Much of Michael’s recovery is attributed to the health of his health team. While some nurses held his hand, others held a phone to Michael’s ear when his family spoke to him. The sensible measures taken by hospital staff can make a major contribution to ensuring that many patients recover fully after COVID.

Connecting patients with families through technology is also proving to be a significant boost to delirium management. Support for post-intensive care recovery programs should also be increased. Teams should be formed to address the cognitive and psychiatric problems, family stress, and physical debilitation and then their effectiveness should be assessed.

A number of studies also support the use of non-pharmacological CAM therapies to treat delirium and agitation. Such holistic therapies include acupuncture, massage, and aromatherapy.
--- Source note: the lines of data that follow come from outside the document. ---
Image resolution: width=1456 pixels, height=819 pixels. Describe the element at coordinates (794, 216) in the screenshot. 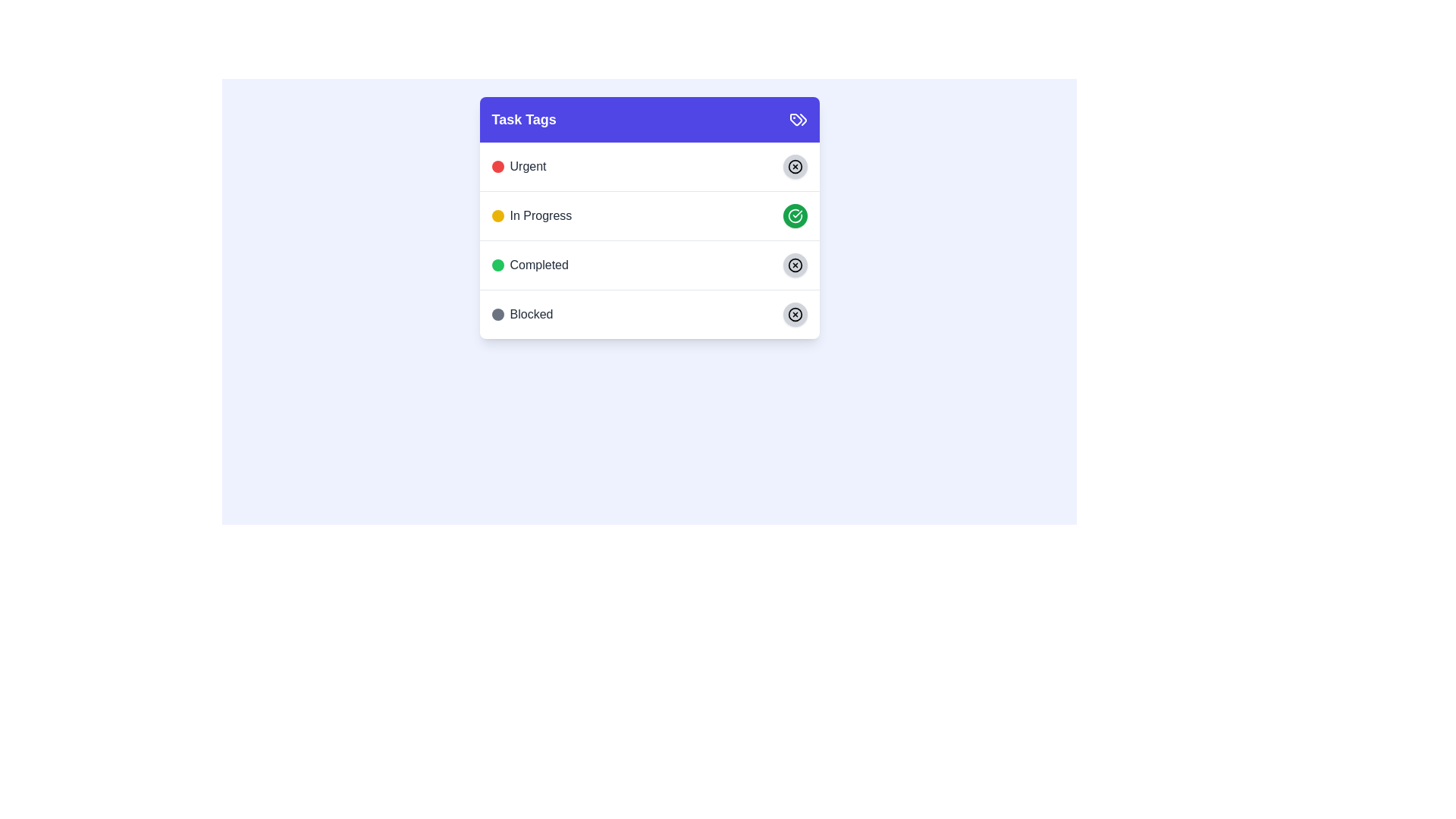

I see `the circular green icon with a white checkmark, located in the 'In Progress' row` at that location.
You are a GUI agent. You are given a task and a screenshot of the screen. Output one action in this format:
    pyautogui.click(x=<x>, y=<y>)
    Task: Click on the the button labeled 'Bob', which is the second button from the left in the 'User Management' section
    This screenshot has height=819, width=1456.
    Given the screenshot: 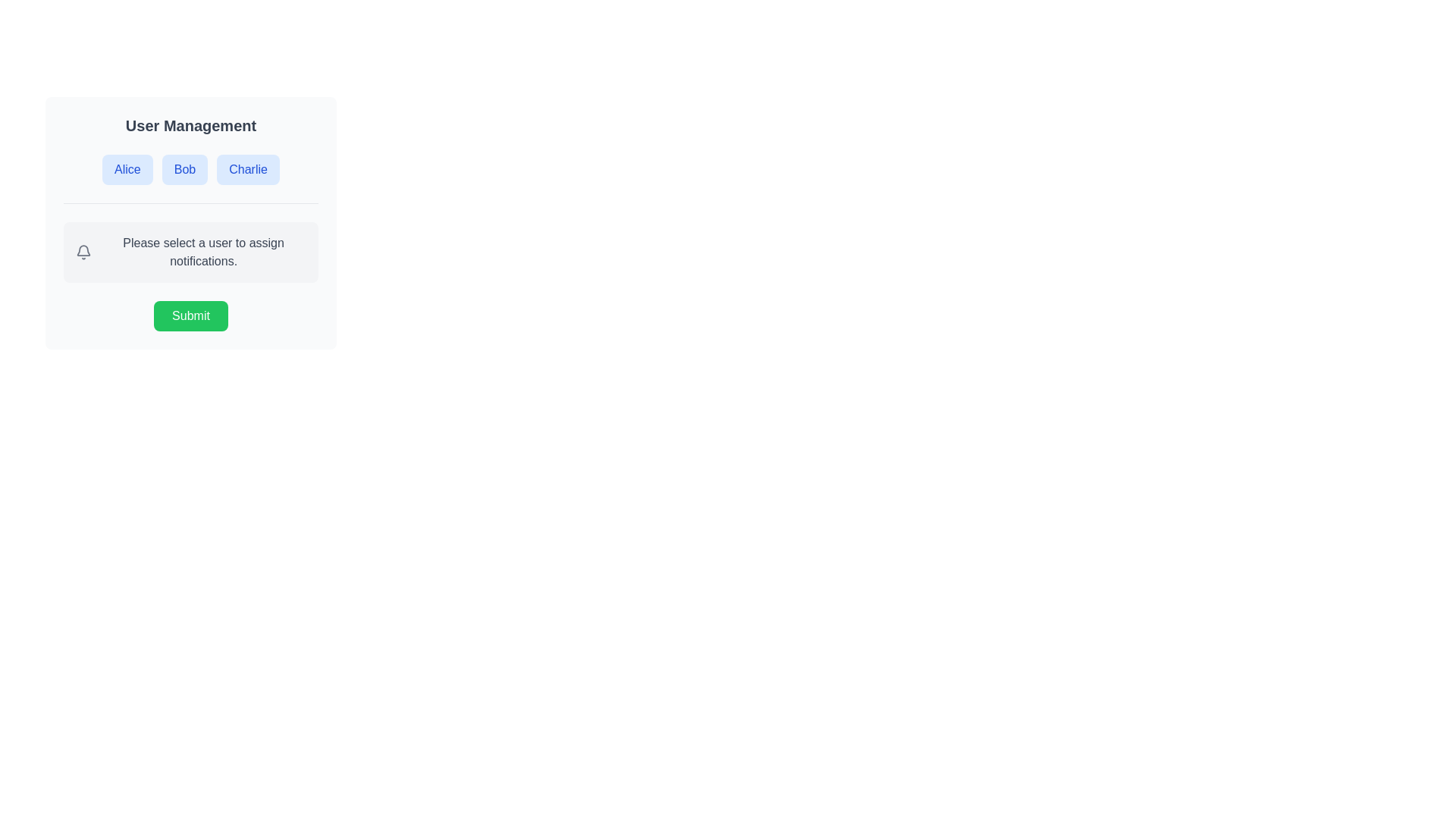 What is the action you would take?
    pyautogui.click(x=184, y=169)
    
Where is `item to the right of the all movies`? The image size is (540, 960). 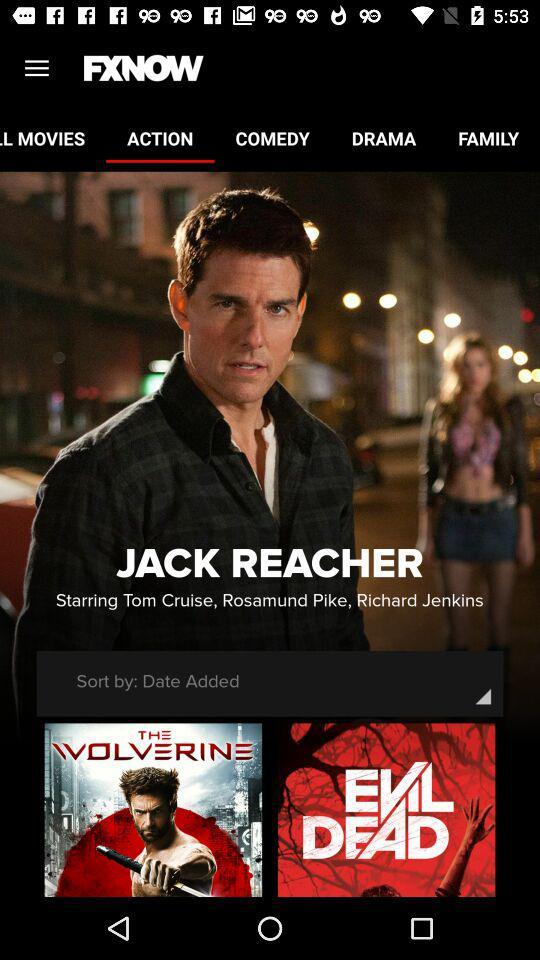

However, various studies of delirium, COVID-19, and these therapies are needed to determine the effectiveness of these alternative treatments.

How victims deal with fallout

The delirium and hallucination effects are evident in patients long after they are discharged from hospital. Most patients experience physical fatigue and a wave of symptoms such as intermittent fever, loss of smell and taste, and difficulty breathing. In some cases, simple pleasures like reading a book or practicing yoga become a challenge.

Many patients speak to psychologists to address areas of their life that cause anxiety. Patients also talk to families, manage their sleep, and eat. However, care is taken to ensure that these patients do not become figureheads for the coronavirus pandemic.